OSOP Protocol Specification Summary

April 14, 2026 · View on GitHub

Version: 1.1.0-draft Status: Draft Date: 2026-04-02


1. Overview

OSOP (Open Standard Operating Process) is a protocol for defining processes as structured, machine-readable, human-friendly documents. An OSOP file describes a directed graph of typed nodes connected by edges, with optional contracts, runtime configurations, and observability hooks.

This document provides a concise summary of the protocol structure. For detailed schemas, see the full JSON Schema files in the schema/ directory.

2. File Format

OSOP files use YAML or JSON serialization.

PropertyValue
File extensions.osop.yaml, .osop.yml, .osop.json
YAML version1.2
JSON versionRFC 8259
EncodingUTF-8
Max file size1 MB (recommended)

YAML is the canonical format. JSON is supported for programmatic generation and consumption. The two representations are semantically identical.

2.1 The Three Formats

OSOP uses three file formats that form a closed loop:

 .sop (SOP Document — the collection)
 ┌──────────────────────────────────────────────────────┐
 │                                                      │
 │  ┌──────────┐   ┌──────────┐   ┌──────────┐        │
 │  │  .osop   │   │  .osop   │   │  .osop   │        │
 │  │ workflow │   │ workflow │   │ workflow │        │
 │  └────┬─────┘   └────┬─────┘   └────┬─────┘        │
 │       │              │              │               │
 │  .osoplog x3    .osoplog x5    .osoplog x2         │
 │       │              │              │               │
 │       └──── synthesize ────→ optimized .osop        │
 │                                                      │
 └──────────────────────────────────────────────────────┘
FormatExtensionPurposeAnalogy
.osop.osop.yamlWorkflow definition — what SHOULD happen. A directed graph of typed nodes connected by edges.Blueprint / Recipe
.osoplog.osoplog.yamlExecution record — what ACTUALLY happened.
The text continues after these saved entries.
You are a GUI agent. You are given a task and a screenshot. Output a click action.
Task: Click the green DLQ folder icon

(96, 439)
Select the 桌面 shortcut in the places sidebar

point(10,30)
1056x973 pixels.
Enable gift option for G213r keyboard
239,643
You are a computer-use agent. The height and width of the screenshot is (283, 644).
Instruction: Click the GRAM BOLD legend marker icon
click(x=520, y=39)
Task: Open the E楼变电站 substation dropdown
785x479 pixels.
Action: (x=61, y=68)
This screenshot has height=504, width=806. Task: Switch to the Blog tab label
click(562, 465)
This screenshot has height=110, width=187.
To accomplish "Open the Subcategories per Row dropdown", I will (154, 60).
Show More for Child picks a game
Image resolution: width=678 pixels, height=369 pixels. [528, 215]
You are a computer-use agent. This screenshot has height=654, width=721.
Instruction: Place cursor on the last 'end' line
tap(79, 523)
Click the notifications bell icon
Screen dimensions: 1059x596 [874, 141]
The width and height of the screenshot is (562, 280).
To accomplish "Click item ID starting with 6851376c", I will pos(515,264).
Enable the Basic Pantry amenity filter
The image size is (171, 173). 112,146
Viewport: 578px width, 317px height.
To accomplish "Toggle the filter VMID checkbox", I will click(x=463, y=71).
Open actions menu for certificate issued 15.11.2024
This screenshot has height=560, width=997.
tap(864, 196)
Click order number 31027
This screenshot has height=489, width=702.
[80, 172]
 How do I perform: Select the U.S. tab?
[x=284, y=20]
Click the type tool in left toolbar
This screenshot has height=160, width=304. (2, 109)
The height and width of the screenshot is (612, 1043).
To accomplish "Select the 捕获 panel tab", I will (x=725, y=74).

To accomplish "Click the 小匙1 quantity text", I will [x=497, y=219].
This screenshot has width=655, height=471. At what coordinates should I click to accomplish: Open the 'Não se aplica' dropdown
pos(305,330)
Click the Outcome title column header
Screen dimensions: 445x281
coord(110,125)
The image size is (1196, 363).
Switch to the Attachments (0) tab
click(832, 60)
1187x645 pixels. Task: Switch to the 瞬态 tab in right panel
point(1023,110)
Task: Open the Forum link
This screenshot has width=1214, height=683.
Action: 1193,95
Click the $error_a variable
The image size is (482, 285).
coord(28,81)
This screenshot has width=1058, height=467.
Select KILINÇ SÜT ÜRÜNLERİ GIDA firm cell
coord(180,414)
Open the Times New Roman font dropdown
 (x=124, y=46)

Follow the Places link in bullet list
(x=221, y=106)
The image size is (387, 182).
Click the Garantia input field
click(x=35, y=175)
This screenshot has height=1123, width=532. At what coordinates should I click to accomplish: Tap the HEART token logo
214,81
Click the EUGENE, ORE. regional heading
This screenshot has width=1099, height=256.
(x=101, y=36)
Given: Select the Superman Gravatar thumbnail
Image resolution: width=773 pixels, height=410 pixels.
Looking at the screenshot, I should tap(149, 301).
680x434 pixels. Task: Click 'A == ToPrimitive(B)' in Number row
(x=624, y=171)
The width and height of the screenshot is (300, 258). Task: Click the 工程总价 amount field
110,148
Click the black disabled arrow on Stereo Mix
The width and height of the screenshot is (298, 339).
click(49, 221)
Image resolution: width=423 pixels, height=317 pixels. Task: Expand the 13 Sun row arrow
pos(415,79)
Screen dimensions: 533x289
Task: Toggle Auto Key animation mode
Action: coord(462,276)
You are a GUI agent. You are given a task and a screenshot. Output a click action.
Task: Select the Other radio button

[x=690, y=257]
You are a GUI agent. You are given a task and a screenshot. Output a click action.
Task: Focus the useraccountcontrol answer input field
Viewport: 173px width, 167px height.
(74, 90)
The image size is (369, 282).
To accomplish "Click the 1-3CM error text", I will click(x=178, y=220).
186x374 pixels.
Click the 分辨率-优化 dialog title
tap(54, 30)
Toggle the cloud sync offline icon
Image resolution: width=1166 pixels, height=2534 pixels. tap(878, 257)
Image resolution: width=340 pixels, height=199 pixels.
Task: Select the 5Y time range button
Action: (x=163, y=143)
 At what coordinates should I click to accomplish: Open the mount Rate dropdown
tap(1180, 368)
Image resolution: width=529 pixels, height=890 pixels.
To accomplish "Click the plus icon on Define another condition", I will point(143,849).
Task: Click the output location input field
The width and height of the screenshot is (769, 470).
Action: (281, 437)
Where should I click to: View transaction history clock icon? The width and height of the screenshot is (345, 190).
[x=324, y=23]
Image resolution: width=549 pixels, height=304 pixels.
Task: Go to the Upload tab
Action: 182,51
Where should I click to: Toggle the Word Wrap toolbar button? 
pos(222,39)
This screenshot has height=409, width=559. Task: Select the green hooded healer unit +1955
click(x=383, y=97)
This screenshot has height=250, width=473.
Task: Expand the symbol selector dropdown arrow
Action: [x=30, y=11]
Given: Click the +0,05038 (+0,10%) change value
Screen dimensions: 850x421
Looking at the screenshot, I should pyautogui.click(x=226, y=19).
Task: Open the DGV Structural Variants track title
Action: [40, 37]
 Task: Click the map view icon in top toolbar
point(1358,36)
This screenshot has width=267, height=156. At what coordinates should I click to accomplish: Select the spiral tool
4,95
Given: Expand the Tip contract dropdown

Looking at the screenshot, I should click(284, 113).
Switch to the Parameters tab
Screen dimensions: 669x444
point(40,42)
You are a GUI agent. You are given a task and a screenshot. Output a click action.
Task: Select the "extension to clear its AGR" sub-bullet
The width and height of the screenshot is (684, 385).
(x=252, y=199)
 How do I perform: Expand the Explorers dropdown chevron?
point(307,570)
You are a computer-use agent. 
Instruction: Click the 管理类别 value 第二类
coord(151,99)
Immutable evidence of a single run.Build log / Lab notebook
.sop.sopSOP Document — groups multiple .osop workflows into a browsable, organized collection.Folder / Table of contents

Relationships:

  1. .osop → execute → .osoplog — Running a workflow produces an execution record.
  2. Multiple .osoplog → synthesize → optimized .osop — AI analyzes execution patterns across multiple runs and produces a generalized, optimized workflow.
  3. Multiple .osop.sop — Related workflows are grouped into a SOP Document for organized browsing.
  4. .osop + .osoplog → diff — Compare what should have happened against what actually happened.
  5. .sop → render → SOP Doc HTML — A .sop collection renders into a standalone HTML document with collapsible sections and Visual/YAML tabs per workflow.

The Closed Loop:

Define (.osop) → Execute → Record (.osoplog) → Synthesize → Define (better .osop)

Every iteration through the loop produces a more optimized workflow. This is "The Loop" — the core value proposition of OSOP.

2.2 Synthesis

Synthesis is the process of producing an optimized .osop from multiple .osoplog execution records.

Input:

  • Required: One or more .osoplog.yaml files from actual workflow executions
  • Optional: A base .osop file to optimize (if omitted, AI infers the workflow structure from logs)

Process:

  1. Aggregate statistics — Total runs, average duration per node, cost breakdown, success/failure rates
  2. Detect patterns — Slow steps, failure hotspots, steps that could be parallelized, missing approval gates
  3. Generate optimized workflow — AI produces a new .osop that incorporates discovered optimizations

Output:

  • An optimized .osop.yaml file
  • Synthesis insights (what was changed and why)
  • Statistics summary (before vs. after metrics)

CLI:

osop synthesize run1.osoplog.yaml run2.osoplog.yaml --goal "reduce cost" -o optimized.osop.yaml

3. Document Structure

Every OSOP document is a single YAML/JSON object with the following top-level structure:

osop_version: "1.0"          # Required. Protocol version (SemVer major.minor).
id: "deploy-service"          # Required. Unique identifier (kebab-case, [a-z0-9-]).
name: "Deploy Service"        # Required. Human-readable name.
description: ""               # Optional. Purpose and context.
version: "2.1.0"              # Optional. Workflow version (SemVer).
owner: ""                     # Optional. Team or individual responsible.
tags: []                      # Optional. Classification tags.
metadata: {}                  # Optional. Arbitrary key-value metadata.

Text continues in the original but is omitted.